4. How can i make DVD using with a subtitle file?

please help


----------



## anappledaily (Nov 28, 2004)

dvd shrink


----------



## kof2000 (Nov 28, 2004)

dvdshrink does not remove protections i think. use dvddecrypter for protectiosn, dvdshrink to fit to dvd, nero for burning bin files to dvd


----------



## aqsg72 (Nov 28, 2004)

> 1. Whats the best program for burning DVDs from just ne files that i DLed from internet?



DVD Decrypter



> 2. Whats a good program (hopefully same as above) for taking off the copywrite and copying DVDs



DVD Shrink may do it all I think, but use DVD Decrypter in conjunction with DVD Shrink.



> 3. Is there any way i can make a dvd out of a .bin file.



This definitely depends. If you are trying to make a dvd-video out of this .bin file it won't work unless it has been made DVD-compliant. You would need to extract the MPEG from the bin, reencode it and reauthor it in order to make it dvd compliant, assuming it isn't.



> 4. How can i make DVD using with a subtitle file?



What subtitle file is it? If it's .srt you can convert it to .sup, to open with IfoEdit but I think there's a few different subtitle extensions.


----------



## anappledaily (Nov 29, 2004)

i use dvd shrink for everything so i don't kinow


----------



## Praetor (Nov 29, 2004)

> DVD Decrypter


I argue A120 and Nero (from which DVDDecryptor uses)



> 2. Whats a good program (hopefully same as above) for taking off the copywrite and copying DVDs


Depends on what you're doing: sometimes it has less to do with the software than to do with the hardware (i.e., you're hardware has to support the functions the software needs to deal with the protection., i.e., proper realtime EFM modulation)



> What subtitle file is it? If it's .srt you can convert it to .sup, to open with IfoEdit but I think there's a few different subtitle extensions


A few is putting it lightly  Why not just leave it as SRT?
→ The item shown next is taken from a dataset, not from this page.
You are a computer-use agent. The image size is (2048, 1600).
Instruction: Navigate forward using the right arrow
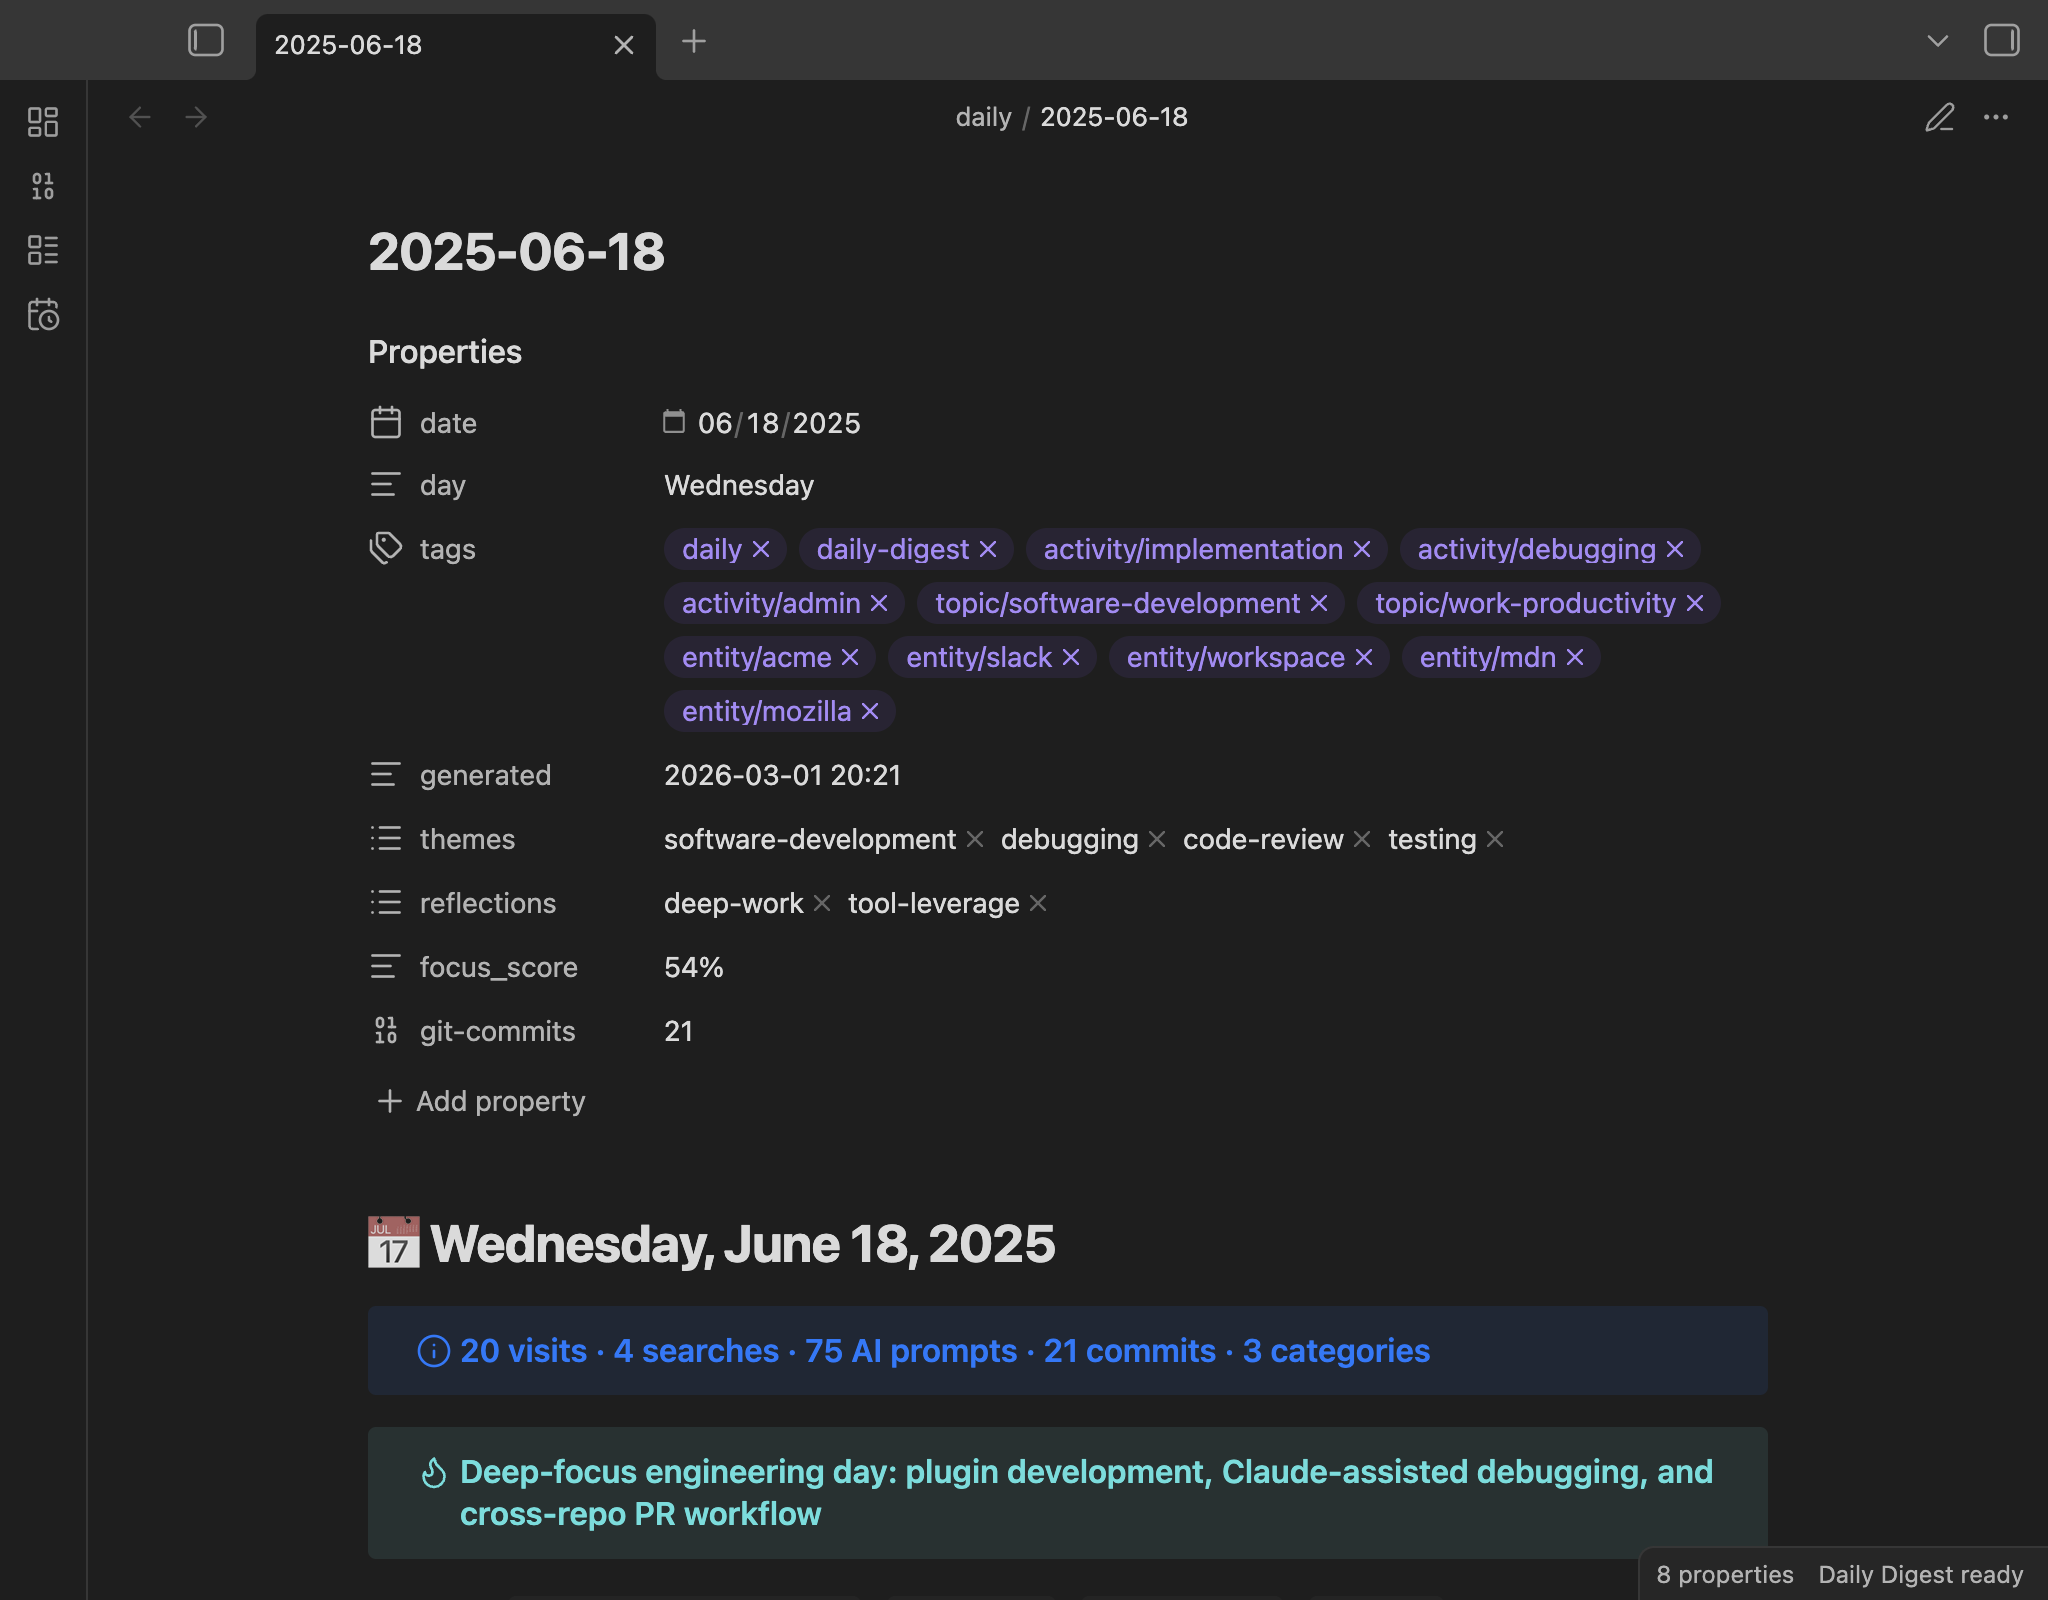196,117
> i use dvd shrink for everything so I don't kinow


Good luck with UT2004 DVD edition


----------



## aqsg72 (Nov 29, 2004)

Praetor said:
			
		

> Why not just leave it as SRT?



Because as I understand (or _understood_ as I'm sure that this will be challenged by you ) the subtitles need to be .sup to open with IfoEdit so they can be integrated into a DVD (as I say, this is the impression I got from reading on the matter )



> I argue A120 and Nero (from which DVDDecryptor uses)



Ok that may be true but I've tried all of them and DVD Decrypter has impressed me as being the most versatile and stable of the 3. I don't see support for .img files in Nero or A120???


----------



## Praetor (Nov 29, 2004)

> the subtitles need to be .sup to open with IfoEdit so they can be integrated into a DVD (as I say, this is the impression I got from reading on the matter


You are quite correct there ... i just dont use IFOEdit 



> I don't see support for .img files in Nero or A120???


With nero you gotta mess around a bit with A120 its natively supported


----------